So what we're interested in is the sum of probabilities
of each one of these outcomes 70 through 245.
We can calculate each one of these probabilities using the binomial formula
and add them up, but that really does not sound like fun.
This is where the resemblance between the binomial
distribution and the normal distribution comes in very handy.
The blue-shaded area of interest can just as
well be calculated as the area under the smooth
normal curve that closely resembles the more jagged binomial distribution.
Because calculating a shaded area under the normal
curve is a much simpler task than calculating individual
binomial probabilities for all of these outcomes and
adding them up, we might want to use that method.
To calculate a normal probability, we need a little
more information on the parameters of the normal distribution.
These can be estimated by the mean and the standard deviation of the original
binomial distribution.
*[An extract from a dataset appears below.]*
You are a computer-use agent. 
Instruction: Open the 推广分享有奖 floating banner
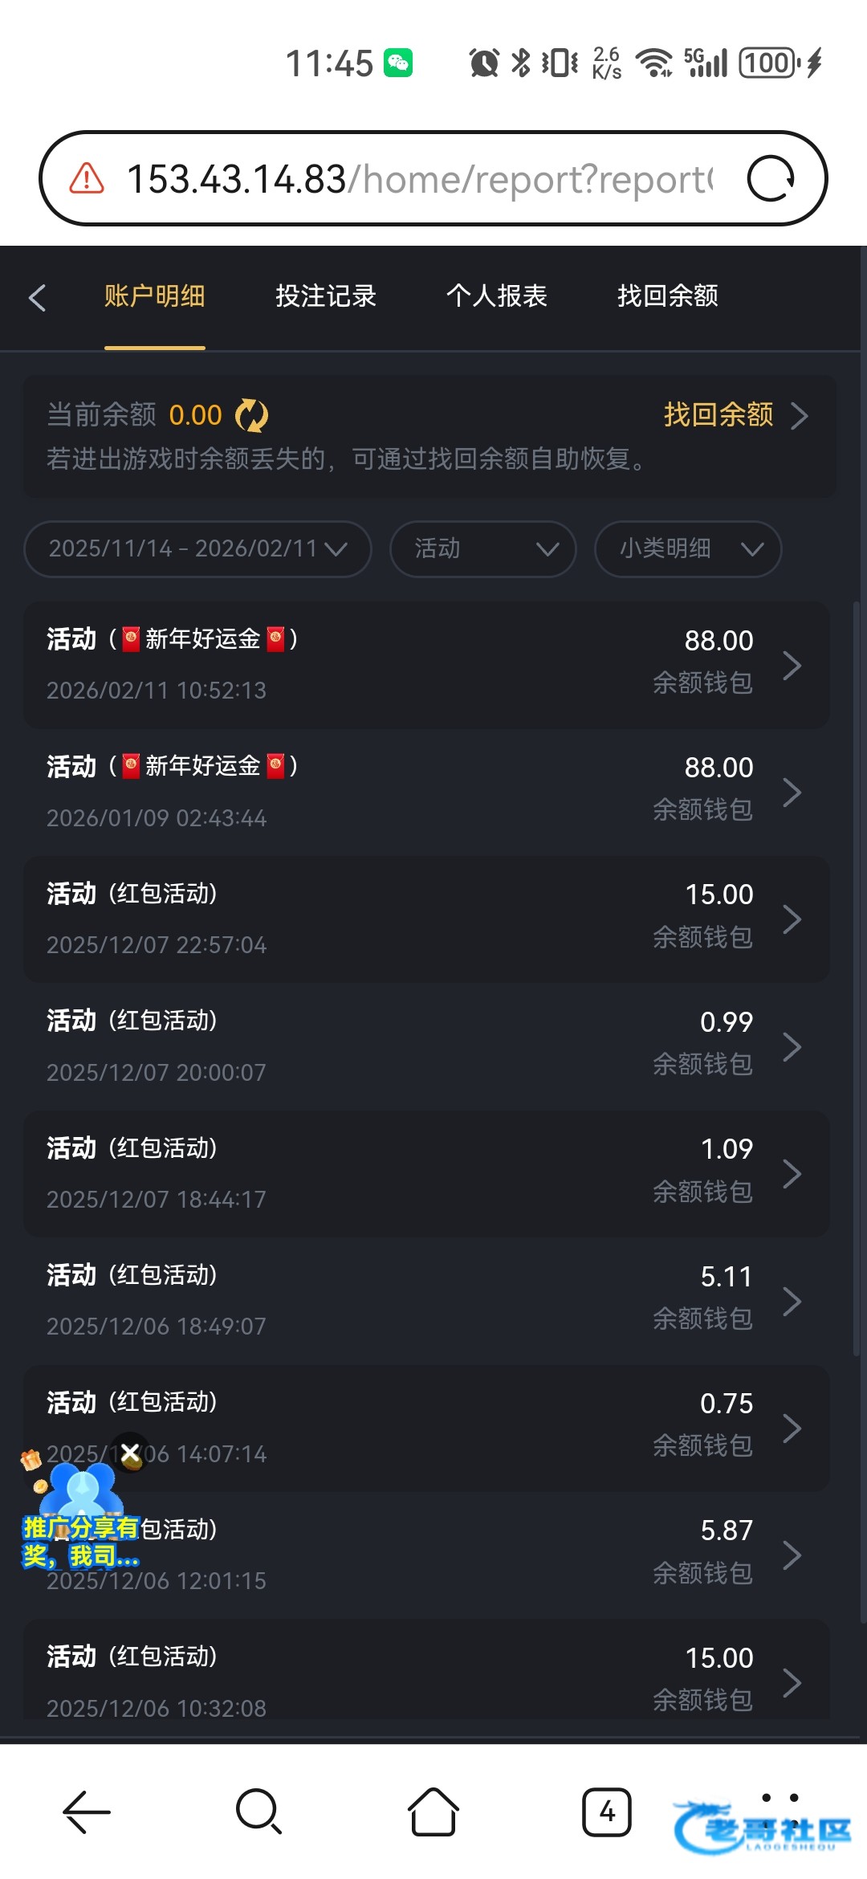80,1526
The mean is n times p, so that's 245
times 0.25, 61.25, and the standard deviation
is the square root of 245 times 0.25 times 0.75
Which comes out to be 6.78. So among 245 friends,
we expect 61.25 power users, give or take 6.78.
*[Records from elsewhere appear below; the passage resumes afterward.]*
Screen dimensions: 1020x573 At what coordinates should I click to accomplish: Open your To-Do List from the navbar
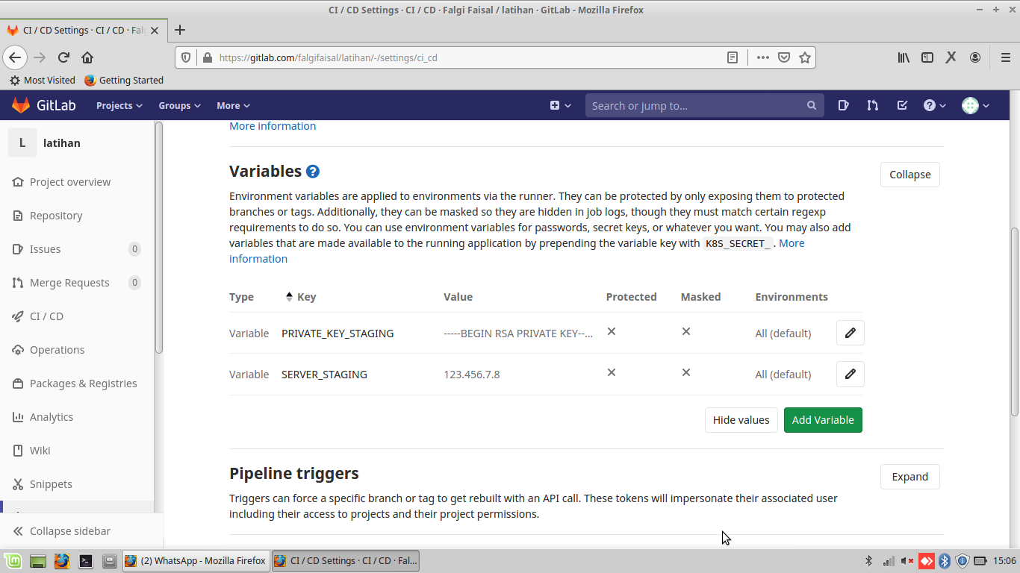coord(902,105)
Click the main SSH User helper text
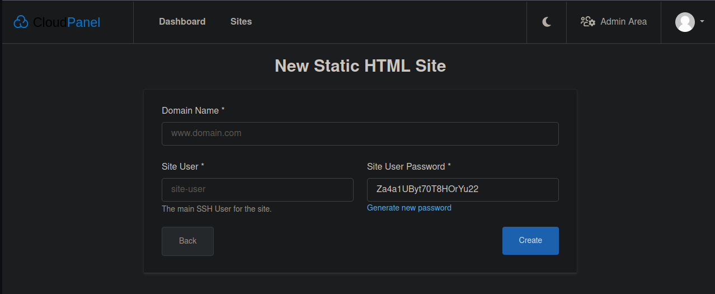The height and width of the screenshot is (294, 715). [217, 209]
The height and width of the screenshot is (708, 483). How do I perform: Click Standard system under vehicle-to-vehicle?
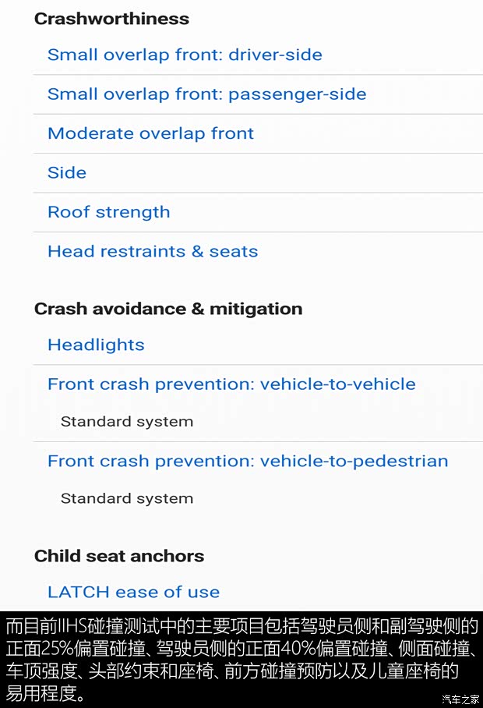coord(127,422)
Given an observation, the mean, and the standard deviation, we
can calculate the area under the curve via a z score.
So the z score is going to be the observation 70 minus 61.25,
the mean, divided by 6.78, the standard deviation, which comes
out to be 1.29.
We can then find the probability of a z score being greater than 1.29, since
we shaded the area underneath the curve beyond the observation of interest.
So we want to take a look on our table to 1.29 as a z score, and in the
intersection of the row and the column of interest, we can see 0.9015.
The probability of obtaining
a z score greater than 1.29 is going to be one minus that probability from the table.
Why are we doing this one minus bit?
Well, because the table always gives us the percentile or the area under the
curve below the observed value and we want to find the complement of that.
Which comes out to be 0.0985. So there is a 9.85%
chance that an average Facebook user, with 245 friends,
has at least 70 friends who are considered power users.